(Stored items)

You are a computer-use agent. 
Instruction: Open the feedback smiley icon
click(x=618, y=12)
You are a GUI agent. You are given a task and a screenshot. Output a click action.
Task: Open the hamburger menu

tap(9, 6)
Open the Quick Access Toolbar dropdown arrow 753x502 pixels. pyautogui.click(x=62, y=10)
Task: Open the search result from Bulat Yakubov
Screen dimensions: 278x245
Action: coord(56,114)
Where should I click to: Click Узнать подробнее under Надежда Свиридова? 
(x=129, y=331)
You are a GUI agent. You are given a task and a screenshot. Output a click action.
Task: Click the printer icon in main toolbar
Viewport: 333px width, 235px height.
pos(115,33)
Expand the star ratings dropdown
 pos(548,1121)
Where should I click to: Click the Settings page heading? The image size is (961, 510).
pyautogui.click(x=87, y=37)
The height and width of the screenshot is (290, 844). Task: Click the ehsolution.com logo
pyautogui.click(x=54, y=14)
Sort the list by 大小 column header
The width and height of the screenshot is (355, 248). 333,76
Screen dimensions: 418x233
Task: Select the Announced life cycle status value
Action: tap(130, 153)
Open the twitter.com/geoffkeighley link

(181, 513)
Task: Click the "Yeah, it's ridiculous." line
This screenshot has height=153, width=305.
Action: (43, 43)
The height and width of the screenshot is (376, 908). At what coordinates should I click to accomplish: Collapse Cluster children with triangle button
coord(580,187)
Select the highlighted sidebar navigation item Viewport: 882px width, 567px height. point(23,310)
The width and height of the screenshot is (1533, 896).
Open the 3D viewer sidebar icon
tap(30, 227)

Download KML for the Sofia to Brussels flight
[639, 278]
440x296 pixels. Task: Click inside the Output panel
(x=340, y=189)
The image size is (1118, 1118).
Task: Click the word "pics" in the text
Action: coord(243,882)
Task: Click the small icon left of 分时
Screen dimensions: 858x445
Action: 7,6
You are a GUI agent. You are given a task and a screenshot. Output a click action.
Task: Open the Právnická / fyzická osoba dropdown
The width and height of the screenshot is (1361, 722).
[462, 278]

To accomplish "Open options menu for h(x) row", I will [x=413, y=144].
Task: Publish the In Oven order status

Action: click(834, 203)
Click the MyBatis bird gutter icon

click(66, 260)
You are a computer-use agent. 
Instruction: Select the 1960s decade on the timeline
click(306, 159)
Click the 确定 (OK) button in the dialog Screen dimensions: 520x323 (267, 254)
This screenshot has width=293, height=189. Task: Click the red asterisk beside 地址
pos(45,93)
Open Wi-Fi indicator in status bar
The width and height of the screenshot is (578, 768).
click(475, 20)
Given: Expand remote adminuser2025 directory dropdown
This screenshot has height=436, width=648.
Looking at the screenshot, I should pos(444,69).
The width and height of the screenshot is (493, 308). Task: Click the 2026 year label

### Exercise directions
Each record must be duplicated exactly, with none missing.

### Task solution
You are a computer-use agent. 
Instruction: Open the feedback smiley icon
click(x=618, y=12)
You are a GUI agent. You are given a task and a screenshot. Output a click action.
Task: Open the hamburger menu

tap(9, 6)
Open the Quick Access Toolbar dropdown arrow 753x502 pixels. pyautogui.click(x=62, y=10)
Task: Open the search result from Bulat Yakubov
Screen dimensions: 278x245
Action: coord(56,114)
Where should I click to: Click Узнать подробнее under Надежда Свиридова? 
(x=129, y=331)
You are a GUI agent. You are given a task and a screenshot. Output a click action.
Task: Click the printer icon in main toolbar
Viewport: 333px width, 235px height.
pos(115,33)
Expand the star ratings dropdown
 pos(548,1121)
Where should I click to: Click the Settings page heading? The image size is (961, 510).
pyautogui.click(x=87, y=37)
The height and width of the screenshot is (290, 844). Task: Click the ehsolution.com logo
pyautogui.click(x=54, y=14)
Sort the list by 大小 column header
The width and height of the screenshot is (355, 248). 333,76
Screen dimensions: 418x233
Task: Select the Announced life cycle status value
Action: tap(130, 153)
Open the twitter.com/geoffkeighley link

(181, 513)
Task: Click the "Yeah, it's ridiculous." line
This screenshot has height=153, width=305.
Action: (43, 43)
The height and width of the screenshot is (376, 908). At what coordinates should I click to accomplish: Collapse Cluster children with triangle button
coord(580,187)
Select the highlighted sidebar navigation item Viewport: 882px width, 567px height. point(23,310)
The width and height of the screenshot is (1533, 896).
Open the 3D viewer sidebar icon
tap(30, 227)

Download KML for the Sofia to Brussels flight
[639, 278]
440x296 pixels. Task: Click inside the Output panel
(x=340, y=189)
The image size is (1118, 1118).
Task: Click the word "pics" in the text
Action: coord(243,882)
Task: Click the small icon left of 分时
Screen dimensions: 858x445
Action: 7,6
You are a GUI agent. You are given a task and a screenshot. Output a click action.
Task: Open the Právnická / fyzická osoba dropdown
The width and height of the screenshot is (1361, 722).
[462, 278]

To accomplish "Open options menu for h(x) row", I will [x=413, y=144].
Task: Publish the In Oven order status

Action: click(834, 203)
Click the MyBatis bird gutter icon

click(66, 260)
You are a computer-use agent. 
Instruction: Select the 1960s decade on the timeline
click(306, 159)
Click the 确定 (OK) button in the dialog Screen dimensions: 520x323 (267, 254)
This screenshot has width=293, height=189. Task: Click the red asterisk beside 地址
pos(45,93)
Open Wi-Fi indicator in status bar
The width and height of the screenshot is (578, 768).
click(475, 20)
Given: Expand remote adminuser2025 directory dropdown
This screenshot has height=436, width=648.
Looking at the screenshot, I should pos(444,69).
The width and height of the screenshot is (493, 308). Task: Click the 2026 year label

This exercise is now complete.